:: DIRECTIONS FOR THIS TASK ::
Copy every one of the records below word for word, leaving out the pictures.

:: RECORDS ::
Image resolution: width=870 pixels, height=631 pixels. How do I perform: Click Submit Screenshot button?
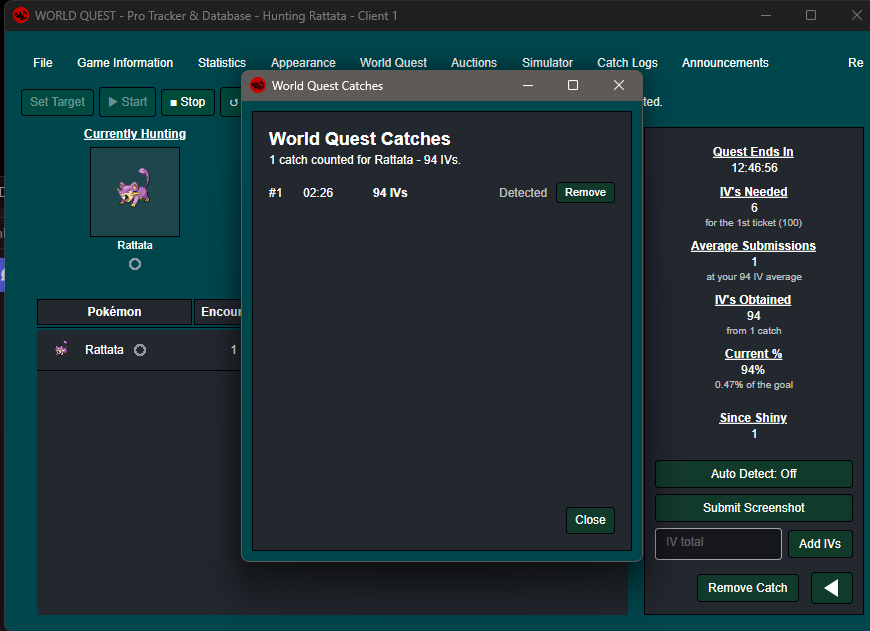753,508
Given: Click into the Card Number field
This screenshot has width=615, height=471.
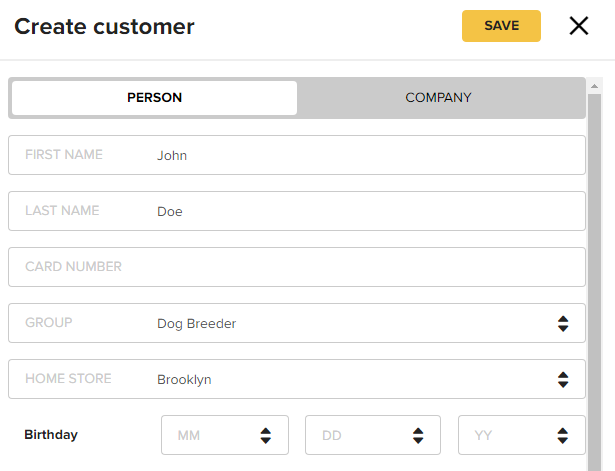Looking at the screenshot, I should 297,267.
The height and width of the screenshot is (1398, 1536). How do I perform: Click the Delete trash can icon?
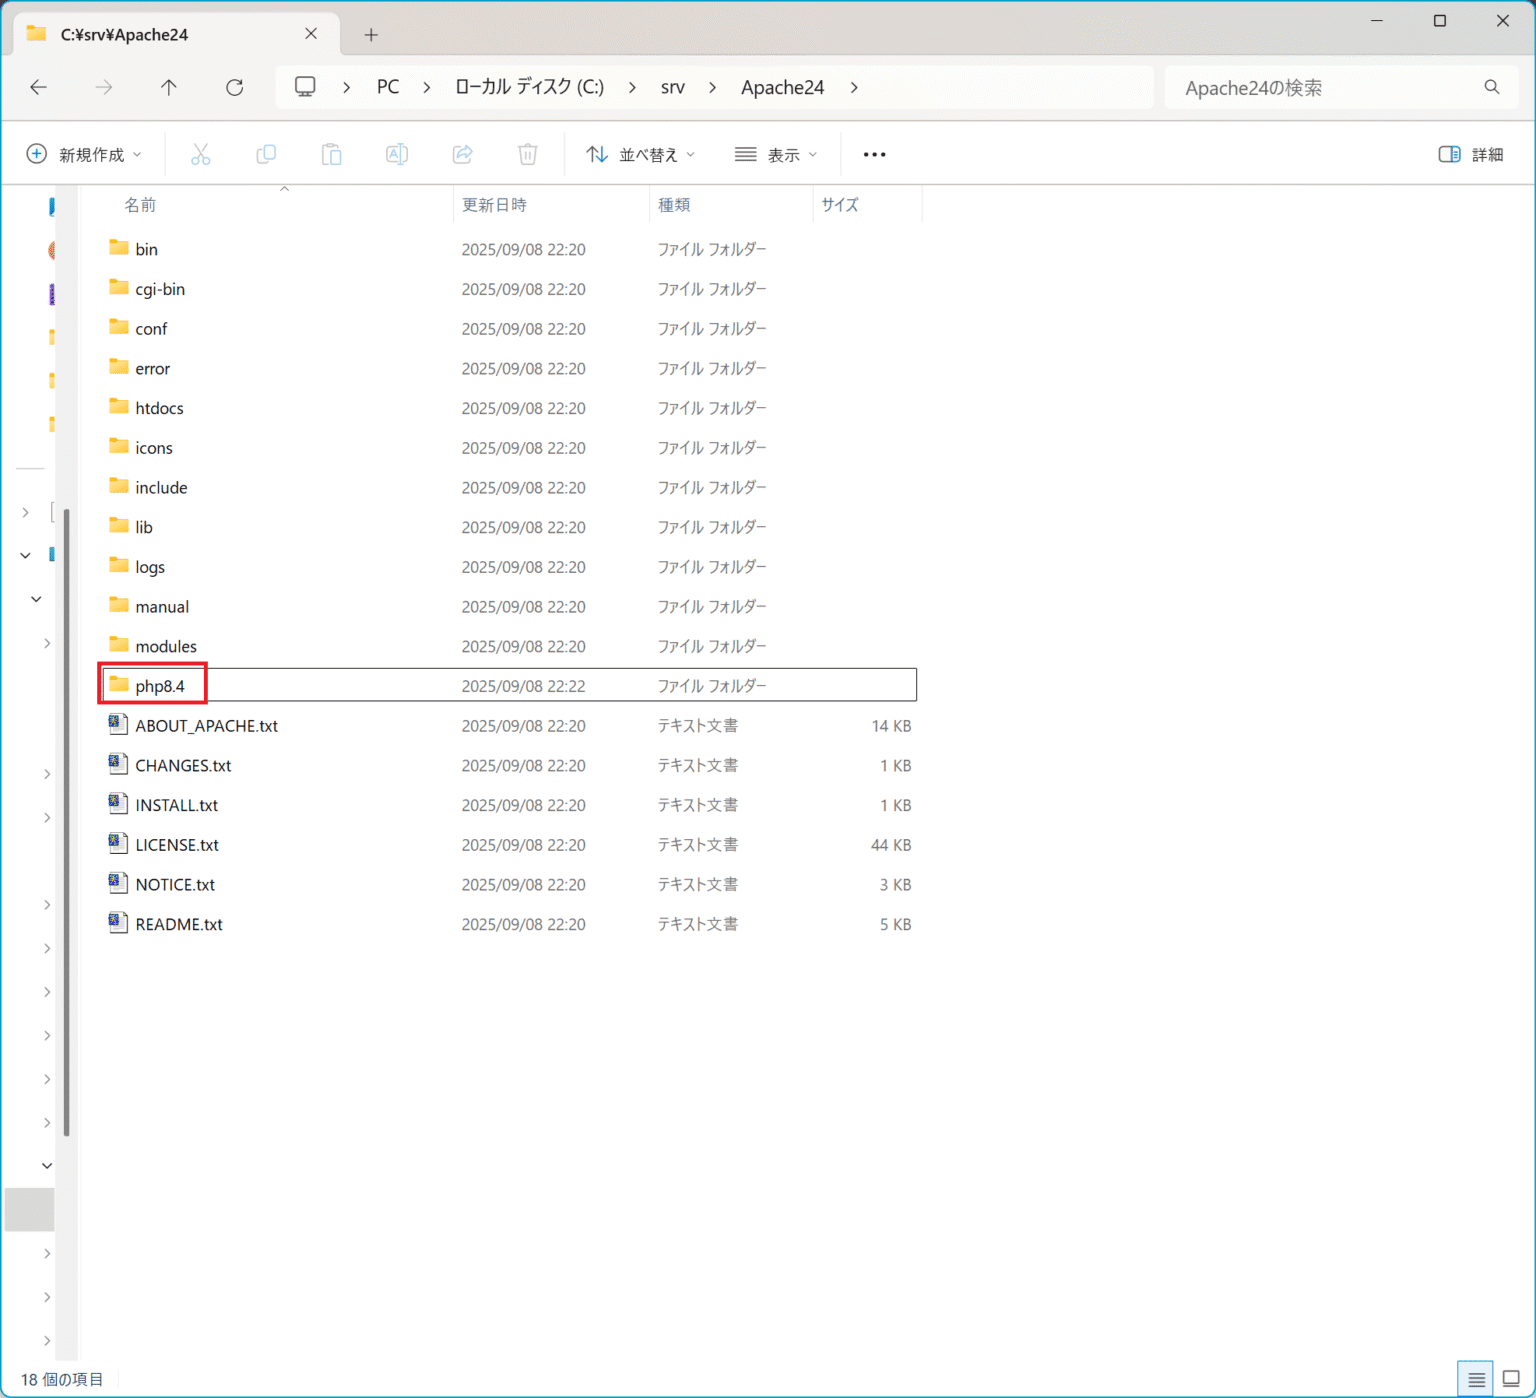tap(528, 154)
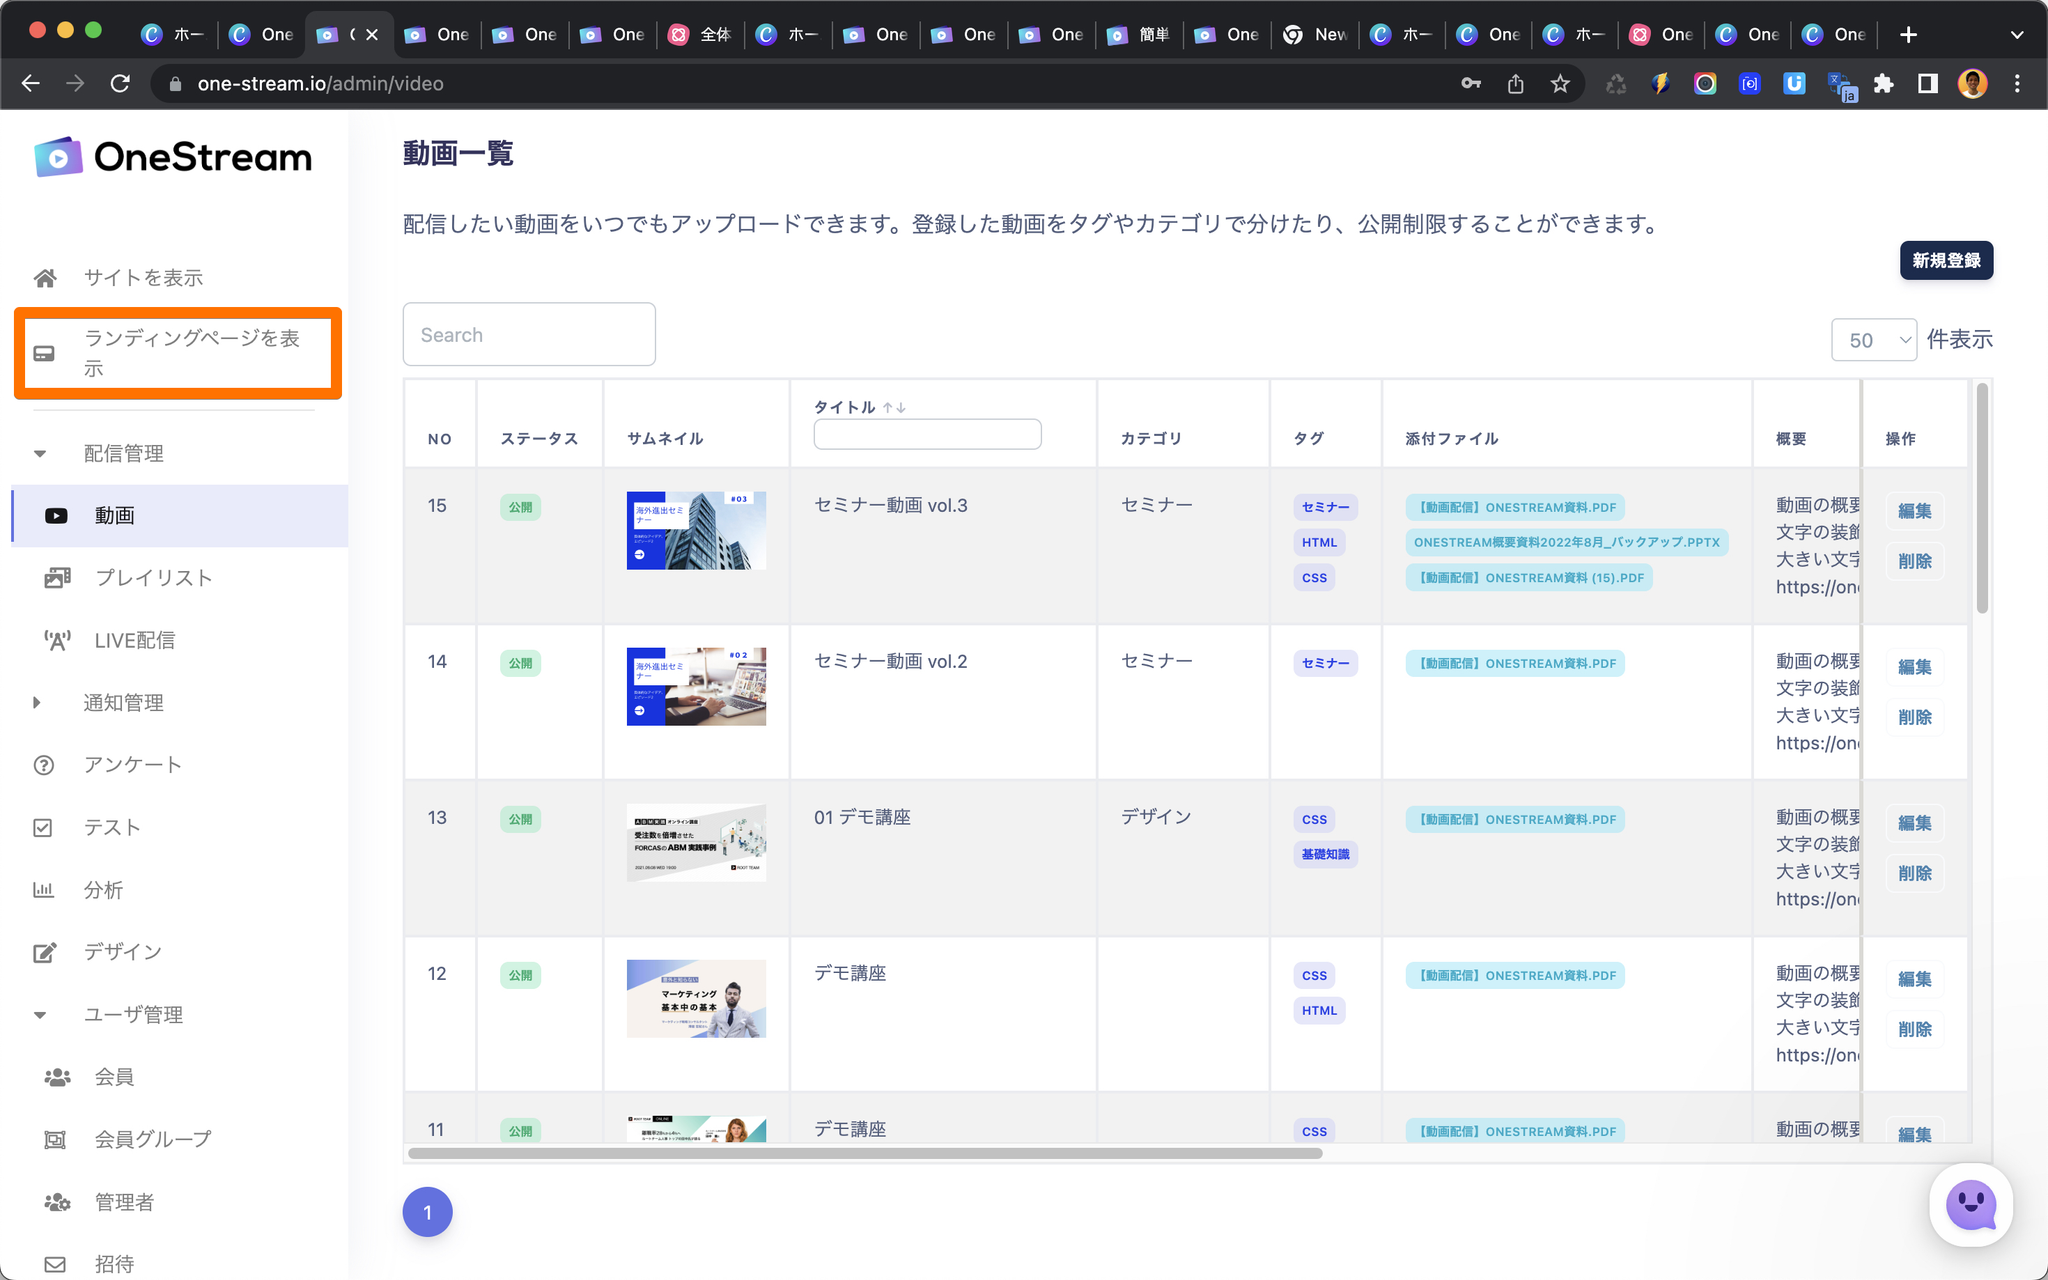Open the テスト menu item
The height and width of the screenshot is (1280, 2048).
[111, 828]
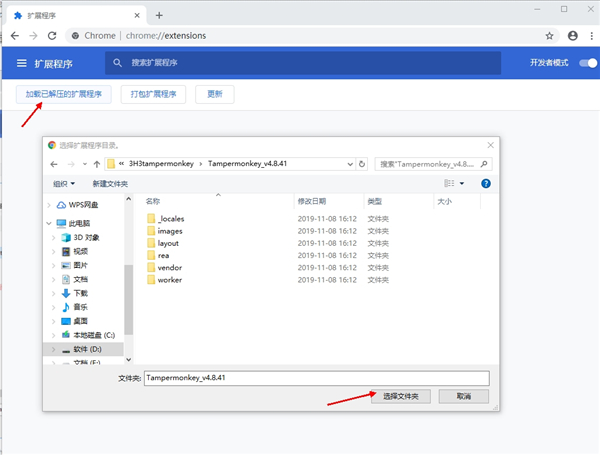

:: TASK OUTPUT ::
Image resolution: width=870 pixels, height=631 pixels. How do I perform: Click Submit Screenshot button?
753,508
Given: Click into the Card Number field
This screenshot has width=615, height=471.
Looking at the screenshot, I should 297,267.
The height and width of the screenshot is (1398, 1536). How do I perform: Click the Delete trash can icon?
tap(528, 154)
Open the テスト menu item
The height and width of the screenshot is (1280, 2048).
[111, 828]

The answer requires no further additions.